Les 5 erreurs UX des startups

Personae User Lab
6 min readFeb 25, 2016

Pas si “UX centered” que ça

Pour le premier article de Personae User Lab sur Medium, nous avions envie de vous parler de l’avenir en se concentrant sur les startup, ces entreprises qui veulent dessiner le futur dans lequel nous allons évoluer.

Ma dernière participation en tant que coach au Startup Weekend à Nantes et plus récemment en tant que jury puis coach UX pour les candidats du 303Tour m’ont rappelé que les start up ne sont pas nécessairement plus tournées que les grands groupes, vers leurs utilisateurs (leurs pratiques, paradoxes, angoisses, fantasmes, envies, besoins, etc.). Hé oui, pour une seule qui est “user centered”, de nombreuses autres ne le sont pas. D’ailleurs, comment le pourraient-elles, arc-boutées sur leurs certitudes, le bienfondé de leur approche ou la croyance forte en leur business model ?

Je vous propose de balayer rapidement les 5 erreurs majeures des startups que j’ai pu observer vis-à-vis de la démarche UX (user expérience).

1 — S’imaginer que sa cible parle le même langage que soi

Penser que l’utilisateur comprendra spontanément ce qu’on souhaite lui vendre ou lui faire savoir implique qu’il partage nécessairement les mêmes codes que vous. Or, vos propos peuvent être polysémiques et dépendre de la situation d’énonciation du côté de l’entreprise et de la situation d’écoute de vos propos par l’utilisateur/consommateur.

Trop préoccupées par leur envie de montrer leur savoir faire et d’argumenter sur le problème qu’elles vont résoudre, elles oublient parfois de se demander si leur discours sera évident pour leurs cibles. Je restituai récemment un exemple d’un usertest réalisé auprès d’un leader du ecommerce en France.

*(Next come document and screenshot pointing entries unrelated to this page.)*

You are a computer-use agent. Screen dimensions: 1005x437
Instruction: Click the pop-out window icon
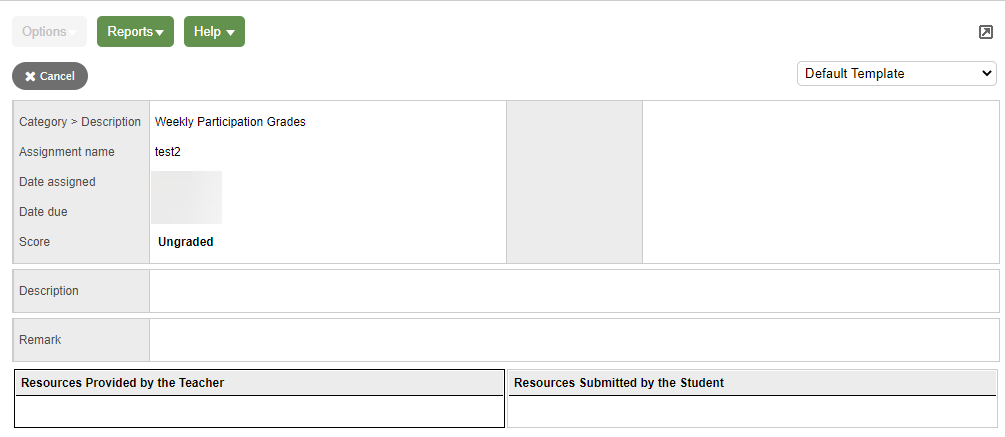(x=985, y=32)
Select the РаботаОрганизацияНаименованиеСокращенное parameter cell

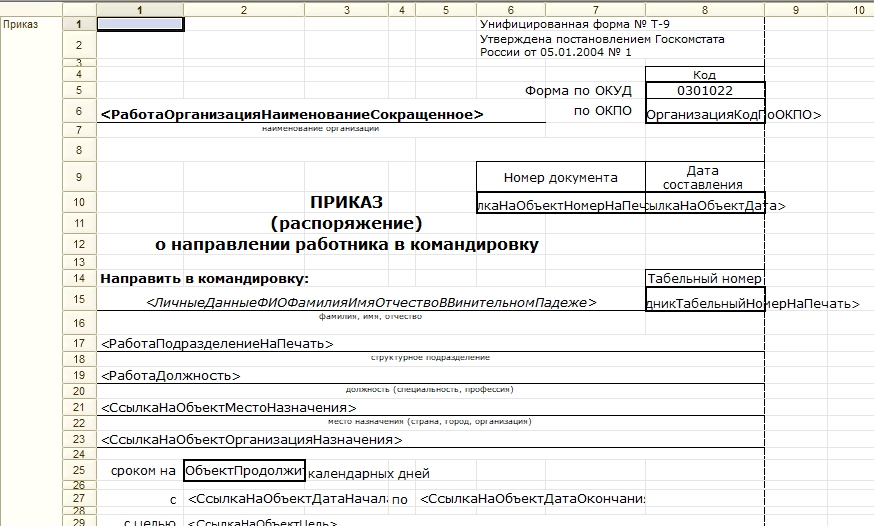pyautogui.click(x=292, y=115)
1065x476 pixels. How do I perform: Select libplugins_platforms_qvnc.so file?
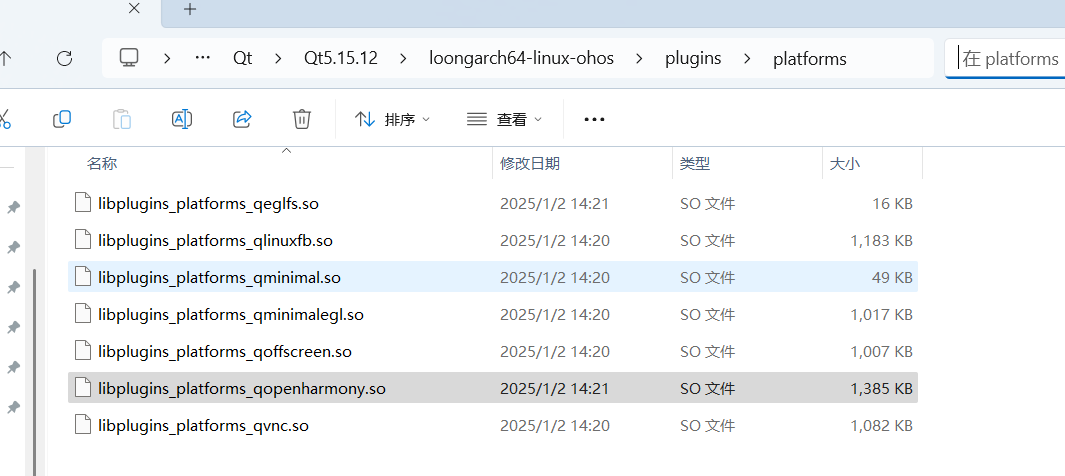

Sa gamme tarifaire n’avait pas été comprise facilement. En effet la différence entre une offre “basique” et “standard” avait fait douter sur leur contenu respectif. Un dirigeant de startup m’expliqua alors avec beaucoup d’arguments rationnels que “basique” était l’entrée de gamme et que “standard” était la norme, l’offre médiane par rapport à la demande. “Médiane” ? Quel consommateur dispose spontanément de ce mot là dans son champ lexical habituel et quotidien ? Et je ne savais toujours pas au final ce qui expliquait la différence de tarif.

Un autre site web a montré à quel point une offre peut être difficile à comprendre : que signifient des offres “slow attitude” ? J’ai obtenu certes de nombreux synonymes: “ça veut dire détente, tranquille, sans stress”. Mais des cas concrets d’offres (spa, restaurant gastronomique) n’ont été cités que beaucoup plus tard, preuve que deviner les particularités de cette tranche de gamme n’était pas évident. Et tout ce qui n’est pas compréhensible rapidement n’incite pas au clic. Il y a plus de chance que l’utilisateur soit séduit par quelque chose dont le bénéfice lui semble pertinent d’emblée plutôt qu’il cède à une irrépressible curiosité en tentant de résoudre une énigme.

2 — Poser des questions qui ne recueillent que des réponses attendues

Une fois que la startup prend du recul et adopte une attitude de questionnement sur soi et décide d’aller à la rencontre des utilisateurs, elle n’a pas pour autant abandonné ses a priori. Elle risque toujours de biaiser les questions qu’elle va poser à ses cibles potentielles.

Une startup qui souhaite valider les fonctionnalités de son application sans d’abord valider le principe même de sa démarche aura certes des infos opérationnelles sur l’optimisation de ses pages et le fonctionnement de son application mais risque d’investir trop de temps sur des axes de travail et des fonctionnalités qui, au final, auraient peu d’intérêts. Dans ce cas, elle ne valide pas son postulat de départ.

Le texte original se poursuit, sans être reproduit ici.